‘OK Orchestra” is way better than OK

April 9, 2021

In their fourth album “OK Orchestra,” AJR returns with nothing short of triumph and their traditional “I feel like sh*t, but I’m trying my best” vibes. The album opens up with the signature AJR “Overture”—like in their earlier albums “The Click” and “Living Room,” “OK Orchestra’s” opening track blasts its listeners off with an actually solid compilation/mash-up of all the songs of the album. 

That’s not to say that “OK Orchestra” doesn’t shy away from difficult topics. AJR has always been noteworthy in its song topics about the highs and lows of mental health and young adulthood, and these themes are still very much present in this album. For instance, in the more vulnerable song “My Play,” AJR discusses the relatable feeling of putting on a play for one’s own parents—but underneath it all, there is also a discussion about divorce. Hard-hitting lines like “if love dies, why do I fucking bother?” are difficult enough for listeners to digest in their rawness and helplessness, but then there is the childlike, begging tone of the refrain, “I just really, really, really, really wanna show you my play.” The slower melody itself, along with the melancholy strings and the crooning background vocals, makes the song stand out a bit more in the overall sound of this album. I guarantee this song will force you to pause when it plays. 

Another standout that’ll have listeners pausing—but for very different reasons!—is the stream-of-consciousness-esque song smartly titled “3 O’Clock Things.” This song pieces together all the disjointed, confused but oddly philosophical things that would keep anyone up at 3 a.m.. The beauty of this song, however, is exactly in how seemingly unorganized these thoughts are. Like anyone else up at 3 a.m., the thoughts voiced in this song swing from deeply relatable on the surface level  (“it’s kinda funny how I keep debating whether someone’s shy / or if they hate me”) to deeply sarcastic (“it’s kinda funny how you vote for someone / to vote for someone … and you might end up with someone evil / but you say that he means well”). But the best part of this song is in the bridge, where the words get quiet, the sound reminiscent of something you would hear through speaker phone. AJR contemplates in the bridge that “it’s all a bit cloudy, but there’s one thing I know: that if you’re fucking racist, then don’t come to my show.” After the whole song dithering about the complications of discussing things about society from things like college tuition and the voting system and then politics, the absolute certainty in that line just makes the overall song all the more powerful. 

If we’re still talking powerful songs, another quietly powerful and personal song on the album is “Christmas in June.” With both more modern guitar and drums as well as the swing jazz-like rhythm oddly reminiscent of the white-picket-fence ’50s, this song tiptoes that fragile line of holding onto a career, but also a family life. For all its cheerful sounds, however, the song’s lyrics hit hard and take on a wistful tone, especially in its refrain: “how lucky am I to have two things I love / makes it that much easier to fuck things up / in case I miss it, can we have Christmas in June?” The real tear-jerking element of this song, however, is in its final lines, where the lyrics are sung in quiet breaths.
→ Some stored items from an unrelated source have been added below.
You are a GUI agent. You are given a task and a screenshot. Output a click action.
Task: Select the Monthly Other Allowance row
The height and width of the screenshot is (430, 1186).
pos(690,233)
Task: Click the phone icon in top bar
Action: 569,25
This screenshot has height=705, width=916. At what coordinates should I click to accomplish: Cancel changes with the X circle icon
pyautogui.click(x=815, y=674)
The listeners hear a small intake of breath, followed by, “holy shit, now I’m sitting thinking about what else I’ll miss / darling, if we’re ever gonna have a kid / don’t wanna miss it, can we just have him in June?” The absolute longing and desperate wanting to cling onto these two aspects of life is touching, relatable and simultaneously filled with a youthful energy and yet a more mature worry that makes this song a standout. 
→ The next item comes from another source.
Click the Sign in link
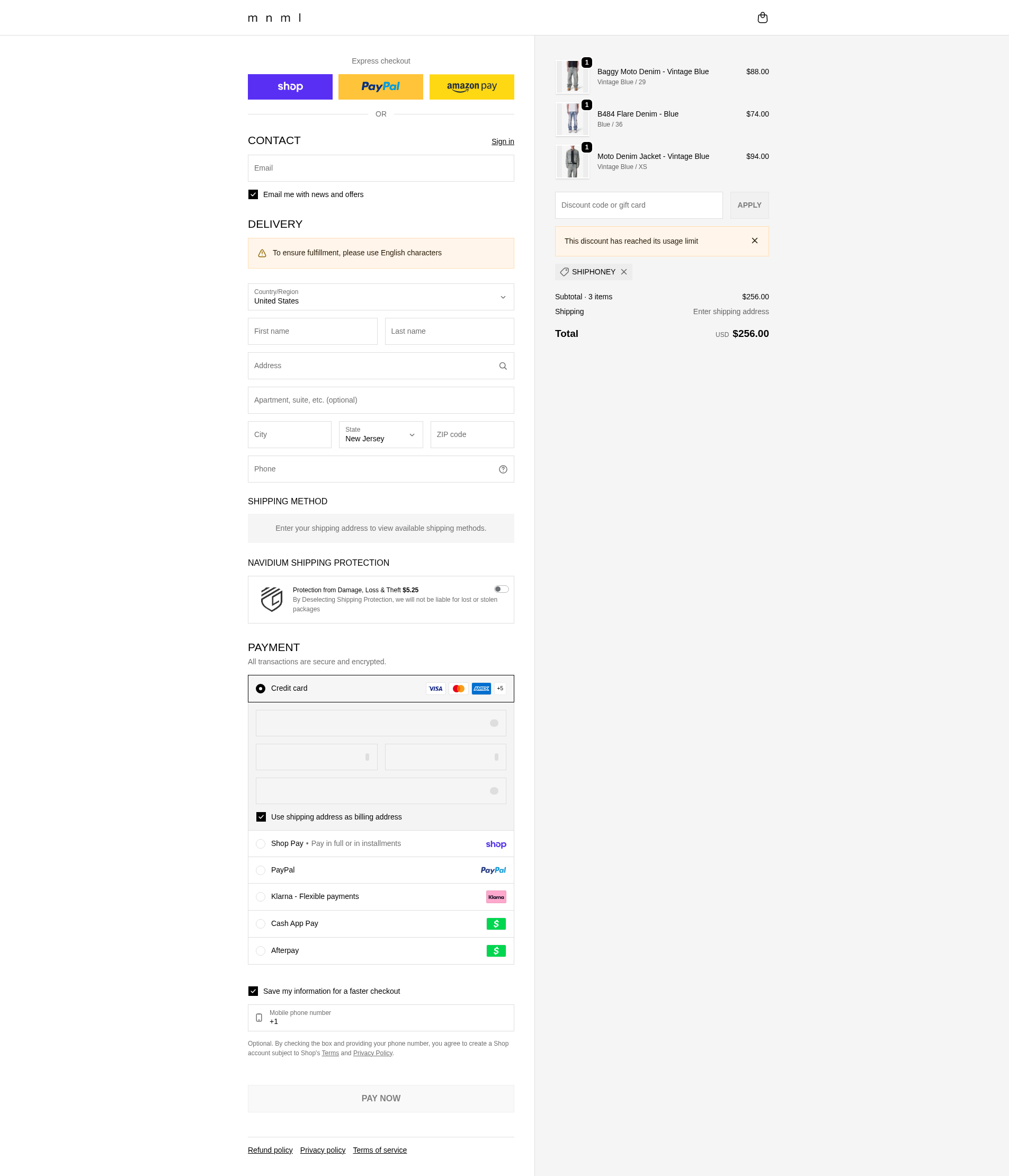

However, the song that perhaps captures the whole of the album’s aesthetics is “Way Less Sad,” which takes AJR’s brand of “feeling kind of confused by the world but we’re trying our best” to another level. Given that after the events of last year and even the events of earlier this year, AJR acknowledges that there are things that make living life a little difficult. Sometimes the bar needs to be set low, and sometimes the best people can do is not necessarily be happy, but just be less sad than they were yesterday, which is the exact message of this song. With its triumphant trumpets and enthusiastic cheers leading up to the chorus, this song comes to its conclusion that “no, I’m not happy yet / but I’m way less sad.” Another powerful lyric, found in the bridge of this song, goes on with “well, I’m not dead yet / so I guess I’ll be alright”—the acknowledgement that the world has not quite swallowed you whole, and therefore you will persist. I can’t even call this an optimistic sentiment, because the beauty of this song is that it proudly acknowledges that it’s not exactly optimistic—it’s just focusing on being less pessimistic, and honestly, that’s progress. The overall message of the album, I think, boils down to just that much: it is progress and it is brave to want to be less sad in a world that wants to grind you to the ground, and AJR encourages all its listeners to be brave and maybe be OK.